__Your goal__.
Can you return every line of the material below word for word, in the same order?

__Dataset extract__.
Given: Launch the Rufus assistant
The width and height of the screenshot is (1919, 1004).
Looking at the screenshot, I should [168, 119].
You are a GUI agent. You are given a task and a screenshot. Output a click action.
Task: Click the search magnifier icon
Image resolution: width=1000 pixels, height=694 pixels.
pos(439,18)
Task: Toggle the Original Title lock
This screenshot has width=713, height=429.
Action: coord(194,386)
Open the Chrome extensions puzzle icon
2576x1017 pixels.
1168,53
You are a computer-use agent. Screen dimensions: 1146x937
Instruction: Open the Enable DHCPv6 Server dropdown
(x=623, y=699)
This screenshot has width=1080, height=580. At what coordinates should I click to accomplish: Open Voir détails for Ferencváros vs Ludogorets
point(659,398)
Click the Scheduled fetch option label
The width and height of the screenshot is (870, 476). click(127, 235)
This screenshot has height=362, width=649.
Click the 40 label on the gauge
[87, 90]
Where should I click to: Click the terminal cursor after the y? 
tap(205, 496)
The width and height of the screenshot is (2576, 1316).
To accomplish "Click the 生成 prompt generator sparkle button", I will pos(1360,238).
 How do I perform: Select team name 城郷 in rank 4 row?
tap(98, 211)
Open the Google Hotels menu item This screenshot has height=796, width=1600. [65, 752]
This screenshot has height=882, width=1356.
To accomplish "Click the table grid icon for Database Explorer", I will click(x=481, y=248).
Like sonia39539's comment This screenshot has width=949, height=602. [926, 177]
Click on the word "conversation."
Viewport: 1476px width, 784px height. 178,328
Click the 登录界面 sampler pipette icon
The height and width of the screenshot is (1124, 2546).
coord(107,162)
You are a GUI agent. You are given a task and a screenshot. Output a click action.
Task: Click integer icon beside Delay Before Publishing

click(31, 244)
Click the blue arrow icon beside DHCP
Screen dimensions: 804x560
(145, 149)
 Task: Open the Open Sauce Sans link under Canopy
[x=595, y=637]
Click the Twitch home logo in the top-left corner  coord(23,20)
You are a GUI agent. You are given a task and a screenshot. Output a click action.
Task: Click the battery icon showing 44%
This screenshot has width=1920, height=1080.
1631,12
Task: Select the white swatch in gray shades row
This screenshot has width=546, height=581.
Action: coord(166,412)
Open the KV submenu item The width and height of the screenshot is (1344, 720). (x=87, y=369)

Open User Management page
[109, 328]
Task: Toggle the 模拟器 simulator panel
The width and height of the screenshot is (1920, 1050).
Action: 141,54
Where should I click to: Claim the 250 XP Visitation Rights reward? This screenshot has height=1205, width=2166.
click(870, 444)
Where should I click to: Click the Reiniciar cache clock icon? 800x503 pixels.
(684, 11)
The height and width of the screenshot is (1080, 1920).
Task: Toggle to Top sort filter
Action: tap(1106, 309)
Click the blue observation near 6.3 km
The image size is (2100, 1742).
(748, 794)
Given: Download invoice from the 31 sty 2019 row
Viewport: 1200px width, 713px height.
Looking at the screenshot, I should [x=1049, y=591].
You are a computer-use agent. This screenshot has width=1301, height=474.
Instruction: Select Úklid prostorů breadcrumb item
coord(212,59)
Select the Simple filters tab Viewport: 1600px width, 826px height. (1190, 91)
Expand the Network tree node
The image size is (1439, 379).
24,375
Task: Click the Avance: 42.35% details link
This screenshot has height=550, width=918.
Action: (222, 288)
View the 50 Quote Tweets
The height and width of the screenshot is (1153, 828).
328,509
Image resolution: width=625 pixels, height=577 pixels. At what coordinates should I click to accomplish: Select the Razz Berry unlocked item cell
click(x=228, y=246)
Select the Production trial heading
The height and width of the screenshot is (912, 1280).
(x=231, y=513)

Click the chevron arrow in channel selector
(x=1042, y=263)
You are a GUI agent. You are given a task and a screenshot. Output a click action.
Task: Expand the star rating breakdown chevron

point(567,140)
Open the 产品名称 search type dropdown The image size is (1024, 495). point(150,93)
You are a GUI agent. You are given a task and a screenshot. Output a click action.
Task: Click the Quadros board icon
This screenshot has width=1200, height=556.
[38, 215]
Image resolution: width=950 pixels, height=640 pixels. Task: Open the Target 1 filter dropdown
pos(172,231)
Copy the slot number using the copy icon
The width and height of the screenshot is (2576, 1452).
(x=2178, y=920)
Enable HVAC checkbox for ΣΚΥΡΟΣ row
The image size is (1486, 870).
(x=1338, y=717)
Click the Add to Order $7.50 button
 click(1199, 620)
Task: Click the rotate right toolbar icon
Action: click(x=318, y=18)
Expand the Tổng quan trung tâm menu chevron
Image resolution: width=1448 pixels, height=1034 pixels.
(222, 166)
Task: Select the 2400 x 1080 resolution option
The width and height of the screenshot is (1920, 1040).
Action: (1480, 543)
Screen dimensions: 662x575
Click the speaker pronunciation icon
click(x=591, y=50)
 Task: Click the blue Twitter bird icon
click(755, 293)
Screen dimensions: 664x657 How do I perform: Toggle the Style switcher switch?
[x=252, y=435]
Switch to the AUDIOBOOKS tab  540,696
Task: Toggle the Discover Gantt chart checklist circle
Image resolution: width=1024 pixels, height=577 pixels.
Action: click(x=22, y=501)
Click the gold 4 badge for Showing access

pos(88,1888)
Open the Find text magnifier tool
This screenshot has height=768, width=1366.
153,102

__Task solution__.
Given: Launch the Rufus assistant
The width and height of the screenshot is (1919, 1004).
Looking at the screenshot, I should [168, 119].
You are a GUI agent. You are given a task and a screenshot. Output a click action.
Task: Click the search magnifier icon
Image resolution: width=1000 pixels, height=694 pixels.
pos(439,18)
Task: Toggle the Original Title lock
This screenshot has width=713, height=429.
Action: coord(194,386)
Open the Chrome extensions puzzle icon
2576x1017 pixels.
1168,53
You are a computer-use agent. Screen dimensions: 1146x937
Instruction: Open the Enable DHCPv6 Server dropdown
(x=623, y=699)
This screenshot has width=1080, height=580. At what coordinates should I click to accomplish: Open Voir détails for Ferencváros vs Ludogorets
point(659,398)
Click the Scheduled fetch option label
The width and height of the screenshot is (870, 476). click(127, 235)
This screenshot has height=362, width=649.
Click the 40 label on the gauge
[87, 90]
Where should I click to: Click the terminal cursor after the y? 
tap(205, 496)
The width and height of the screenshot is (2576, 1316).
To accomplish "Click the 生成 prompt generator sparkle button", I will pos(1360,238).
 How do I perform: Select team name 城郷 in rank 4 row?
tap(98, 211)
Open the Google Hotels menu item This screenshot has height=796, width=1600. [65, 752]
This screenshot has height=882, width=1356.
To accomplish "Click the table grid icon for Database Explorer", I will click(x=481, y=248).
Like sonia39539's comment This screenshot has width=949, height=602. [926, 177]
Click on the word "conversation."
Viewport: 1476px width, 784px height. 178,328
Click the 登录界面 sampler pipette icon
The height and width of the screenshot is (1124, 2546).
coord(107,162)
You are a GUI agent. You are given a task and a screenshot. Output a click action.
Task: Click integer icon beside Delay Before Publishing

click(31, 244)
Click the blue arrow icon beside DHCP
Screen dimensions: 804x560
(145, 149)
 Task: Open the Open Sauce Sans link under Canopy
[x=595, y=637]
Click the Twitch home logo in the top-left corner  coord(23,20)
You are a GUI agent. You are given a task and a screenshot. Output a click action.
Task: Click the battery icon showing 44%
This screenshot has width=1920, height=1080.
1631,12
Task: Select the white swatch in gray shades row
This screenshot has width=546, height=581.
Action: coord(166,412)
Open the KV submenu item The width and height of the screenshot is (1344, 720). (x=87, y=369)

Open User Management page
[109, 328]
Task: Toggle the 模拟器 simulator panel
The width and height of the screenshot is (1920, 1050).
Action: 141,54
Where should I click to: Claim the 250 XP Visitation Rights reward? This screenshot has height=1205, width=2166.
click(870, 444)
Where should I click to: Click the Reiniciar cache clock icon? 800x503 pixels.
(684, 11)
The height and width of the screenshot is (1080, 1920).
Task: Toggle to Top sort filter
Action: tap(1106, 309)
Click the blue observation near 6.3 km
The image size is (2100, 1742).
(748, 794)
Given: Download invoice from the 31 sty 2019 row
Viewport: 1200px width, 713px height.
Looking at the screenshot, I should [x=1049, y=591].
You are a computer-use agent. This screenshot has width=1301, height=474.
Instruction: Select Úklid prostorů breadcrumb item
coord(212,59)
Select the Simple filters tab Viewport: 1600px width, 826px height. (1190, 91)
Expand the Network tree node
The image size is (1439, 379).
24,375
Task: Click the Avance: 42.35% details link
This screenshot has height=550, width=918.
Action: (222, 288)
View the 50 Quote Tweets
The height and width of the screenshot is (1153, 828).
328,509
Image resolution: width=625 pixels, height=577 pixels. At what coordinates should I click to accomplish: Select the Razz Berry unlocked item cell
click(x=228, y=246)
Select the Production trial heading
The height and width of the screenshot is (912, 1280).
(x=231, y=513)

Click the chevron arrow in channel selector
(x=1042, y=263)
You are a GUI agent. You are given a task and a screenshot. Output a click action.
Task: Expand the star rating breakdown chevron

point(567,140)
Open the 产品名称 search type dropdown The image size is (1024, 495). point(150,93)
You are a GUI agent. You are given a task and a screenshot. Output a click action.
Task: Click the Quadros board icon
This screenshot has width=1200, height=556.
[38, 215]
Image resolution: width=950 pixels, height=640 pixels. Task: Open the Target 1 filter dropdown
pos(172,231)
Copy the slot number using the copy icon
The width and height of the screenshot is (2576, 1452).
(x=2178, y=920)
Enable HVAC checkbox for ΣΚΥΡΟΣ row
The image size is (1486, 870).
(x=1338, y=717)
Click the Add to Order $7.50 button
 click(1199, 620)
Task: Click the rotate right toolbar icon
Action: click(x=318, y=18)
Expand the Tổng quan trung tâm menu chevron
Image resolution: width=1448 pixels, height=1034 pixels.
(222, 166)
Task: Select the 2400 x 1080 resolution option
The width and height of the screenshot is (1920, 1040).
Action: (1480, 543)
Screen dimensions: 662x575
Click the speaker pronunciation icon
click(x=591, y=50)
 Task: Click the blue Twitter bird icon
click(755, 293)
Screen dimensions: 664x657 How do I perform: Toggle the Style switcher switch?
[x=252, y=435]
Switch to the AUDIOBOOKS tab  540,696
Task: Toggle the Discover Gantt chart checklist circle
Image resolution: width=1024 pixels, height=577 pixels.
Action: click(x=22, y=501)
Click the gold 4 badge for Showing access

pos(88,1888)
Open the Find text magnifier tool
This screenshot has height=768, width=1366.
153,102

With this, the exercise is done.